* [FRAGMENTO PARA LEER]:
* * * * * * *

Este contraste entre el número real de hijos y el deseado destaca la importancia de analizar las causas subyacentes, puesto que la realización personal en la maternidad y la paternidad resulta fundamental tanto para el presente como para el futuro del país.
A corto plazo, la formación de nuevos hogares actúa como un motor económico, mientras que a largo plazo, la falta de población autóctona impone serios desafíos, puesto que la inmigración, por sí sola, no compensa la diferencia en el capital humano ni en la cohesión cultural.
Además, un exceso en el flujo migratorio puede generar tensiones sociales y debilitar el uso del catalán como lengua social, lo que afecta a la calidad y la identidad de la cultura catalana –un aspecto que, según algunos historiadores, ha disminuido notablemente desde los años difíciles del franquismo en las décadas de 1950 y 1960.
Hay dos causas fundamentales que dificultan la procreación. La primera es el elevado paro juvenil y los bajos salarios iniciales, sumados a la explosiva situación del mercado de la vivienda.
Pese a las promesas de solución de los gobiernos en los últimos años, la formación de nuevos hogares y la emancipación de los jóvenes resultan extremadamente complejos, haciendo que tener un hijo –y mucho menos dos– se convierta en una tarea de verdadera heroicidad.
La segunda causa es la escasez salarial, que obliga a que en muchas parejas ambos miembros trabajen a tiempo completo, lo que complica enormemente el cuidado de los niños durante sus primeros años de vida. Aunque se han ampliado los períodos de permisos parentales, éstos todavía resultan insuficientes ante las necesidades reales de las familias.
Históricamente, el recurso al que se ha recurrido para paliar esta situación ha sido el apoyo de los abuelos, un sistema económico y accesible que, en numerosas ocasiones, ha contribuido a la satisfacción y reconocimiento intergeneracional.

* * * * * * *

* [MATERIAL PROPORCIONADO]:
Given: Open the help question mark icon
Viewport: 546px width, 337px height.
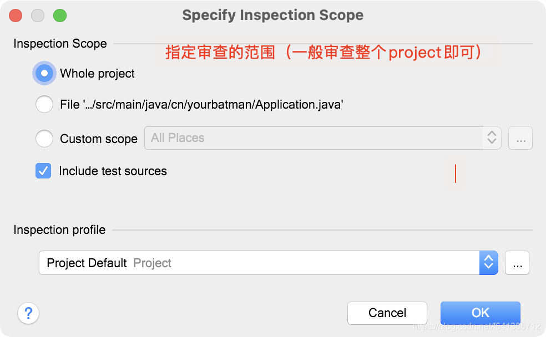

* * * * * * *

* [EJERCICIOS POR RESOLVER]:
1. Reproduce el pasaje del texto sobre la natalidad que empieza en las palabras "Hay dos causas" y termina después de "de las familias.".
2. Según el texto sobre la natalidad, ¿a qué recurso se ha acudido históricamente para paliar las dificultades en el cuidado de los niños?
3. Prosigue el texto sobre la natalidad a partir de su última oración.

* [RESPUESTAS POR TAREA]:
1.
Hay dos causas fundamentales que dificultan la procreación. La primera es el elevado paro juvenil y los bajos salarios iniciales, sumados a la explosiva situación del mercado de la vivienda.
Pese a las promesas de solución de los gobiernos en los últimos años, la formación de nuevos hogares y la emancipación de los jóvenes resultan extremadamente complejos, haciendo que tener un hijo –y mucho menos dos– se convierta en una tarea de verdadera heroicidad.
La segunda causa es la escasez salarial, que obliga a que en muchas parejas ambos miembros trabajen a tiempo completo, lo que complica enormemente el cuidado de los niños durante sus primeros años de vida. Aunque se han ampliado los períodos de permisos parentales, éstos todavía resultan insuficientes ante las necesidades reales de las familias.

2. Al apoyo de los abuelos.

3.
Sin embargo, la cultura de la desvinculación y las rupturas familiares han debilitado este pilar fundamental del capital social. Hoy en día, la dispersión geográfica –con ancianos viviendo lejos de sus nietos, a diferencia de épocas pasadas en las que convivían en el mismo barrio o comunidad–, junto con una tendencia al individualismo exacerbado y la búsqueda de la realización personal, hace que muchos adultos mayores prioricen su ocio y actividades personales por encima de la atención a sus descendientes.
Asimismo, el desarrollo de infraestructuras de cuidado infantil es otro factor crucial. En otros países con políticas familiares consolidadas, la existencia de guarderías de acceso universal y gratuito ha permitido a los padres conciliar la vida laboral y familiar, reduciendo el impacto de la baja natalidad.
Sin embargo, en Cataluña y en el conjunto de España, esta red de servicios se percibe a menudo como un gasto superfluo, a pesar de ser una necesidad absoluta.
Aunque el uso de las guarderías puede asociarse a un aumento en la incidencia de enfermedades entre los niños pequeños –debido a su exposición temprana a los contagios–, este problema se puede mitigar mediante protocolos de salud adecuados. Además, la ausencia de servicios de cuidadores especializados a domicilio, que faciliten el cuidado durante las horas laborales, agrava la situación, dejando a muchos padres sin una solución viable para el cuidado de sus hijos.
En definitiva, la cultura de la desvinculación ha erosionado el capital social generado por los vínculos familiares, especialmente entre abuelos y nietos, relaciones que históricamente han sido claves en sociedades fuertemente familiares como la nuestra. Al mismo tiempo, un estado del bienestar desequilibrado en términos ideológicos ha postergado el desarrollo de servicios imprescindibles para apoyar a las familias.
Ante este escenario, es imperativo que tanto las políticas públicas como la sociedad en general tomen medidas estructurales para revertir la baja natalidad, puesto que la sostenibilidad económica, la cohesión social y la preservación cultural dependen en gran medida de una respuesta integral a este desafío demográfico.
Referencias: OCDE, Banco Mundial, IDESCAT, Instituto Nacional de Estadística. (INE).